Instituto de Ciencia de Materiales de Sevilla, Centro Mixto Universidad de Sevilla-CSIC, Sevilla, Spain.
Photochem Photobiol. 2013 Jul-Aug;89(4):832-40. doi: 10.1111/php.12054. Epub 2013 Mar 4.
Bi2 WO6 and Bi2 WO6-TiO2 (5% molar Ti) nano-heterostructures were synthesized by a hydrothermal method. The properties of the synthesized catalysts were characterized, having high photoactivity for Rhodamine B degradation under sun-like illumination, explained by a synergetic mechanism previously proposed through UV and visible induced processes, in which the photosensitization effect of Rhodamine B is considered. We now report that using Phenol, a molecule which does not lead the photosensitization process, the photoactivity decreased considerably, thus emphasizing how important is the model molecule selected as degradation substrate for evaluating the photoactivity. The photocatalytic properties of the synthesized catalysts have been evaluated by exposing a mixture of Rhodamine B and Phenol in water, to different illumination conditions. It can be confirmed that the photoinduced mechanism via the photosensitization of Rhodamine B is a key factor responsible for the increase on the photocatalytic activity showed by the Bi2 WO6-TiO2 compound and that the degradation mechanism of Rhodamine B is not changed by the simultaneous presence of other transparent substrate as Phenol.

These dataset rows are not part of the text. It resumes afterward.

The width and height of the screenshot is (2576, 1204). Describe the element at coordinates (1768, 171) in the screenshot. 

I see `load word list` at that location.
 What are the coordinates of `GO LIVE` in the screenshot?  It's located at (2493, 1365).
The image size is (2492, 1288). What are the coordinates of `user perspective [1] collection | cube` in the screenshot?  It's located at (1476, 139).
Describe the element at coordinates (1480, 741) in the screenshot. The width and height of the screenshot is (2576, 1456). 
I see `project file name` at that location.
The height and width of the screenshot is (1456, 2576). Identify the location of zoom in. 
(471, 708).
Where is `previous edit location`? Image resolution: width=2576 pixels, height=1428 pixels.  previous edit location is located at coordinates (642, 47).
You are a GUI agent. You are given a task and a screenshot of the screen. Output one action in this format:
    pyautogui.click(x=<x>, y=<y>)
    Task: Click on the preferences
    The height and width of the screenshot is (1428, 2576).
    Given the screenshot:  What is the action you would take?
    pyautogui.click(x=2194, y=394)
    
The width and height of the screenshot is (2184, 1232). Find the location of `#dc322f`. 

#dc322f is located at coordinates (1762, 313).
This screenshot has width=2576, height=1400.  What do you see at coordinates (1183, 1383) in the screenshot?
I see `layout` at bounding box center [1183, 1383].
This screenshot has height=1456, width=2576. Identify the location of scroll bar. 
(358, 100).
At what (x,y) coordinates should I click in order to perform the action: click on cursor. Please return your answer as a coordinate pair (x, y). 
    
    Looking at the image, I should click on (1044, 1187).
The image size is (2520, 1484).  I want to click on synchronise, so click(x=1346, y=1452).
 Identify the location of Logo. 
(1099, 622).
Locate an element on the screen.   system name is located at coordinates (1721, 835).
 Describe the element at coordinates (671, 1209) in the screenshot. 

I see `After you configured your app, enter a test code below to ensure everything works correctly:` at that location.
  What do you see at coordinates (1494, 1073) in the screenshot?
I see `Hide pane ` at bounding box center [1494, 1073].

通过水热法合成了 Bi2 WO6 和 Bi2 WO6-TiO2(5%摩尔 Ti)纳米异质结构。对合成催化剂的性质进行了表征,发现其在模拟阳光照射下对罗丹明 B 的降解具有很高的光活性,这可以通过之前提出的 UV 和可见诱导过程中的协同机制来解释,其中考虑了罗丹明 B 的光敏化作用。我们现在报告说,使用苯酚,一种不会导致光敏化过程的分子,光活性大大降低,因此强调了选择作为降解底物的模型分子对于评估光活性的重要性。通过将罗丹明 B 和苯酚在水中的混合物暴露在不同的光照条件下,评估了合成催化剂的光催化性能。可以确认,通过罗丹明 B 的光敏化的光诱导机制是导致 Bi2 WO6-TiO2 化合物光催化活性增加的关键因素,并且罗丹明 B 的降解机制不会因同时存在其他透明底物如苯酚而改变。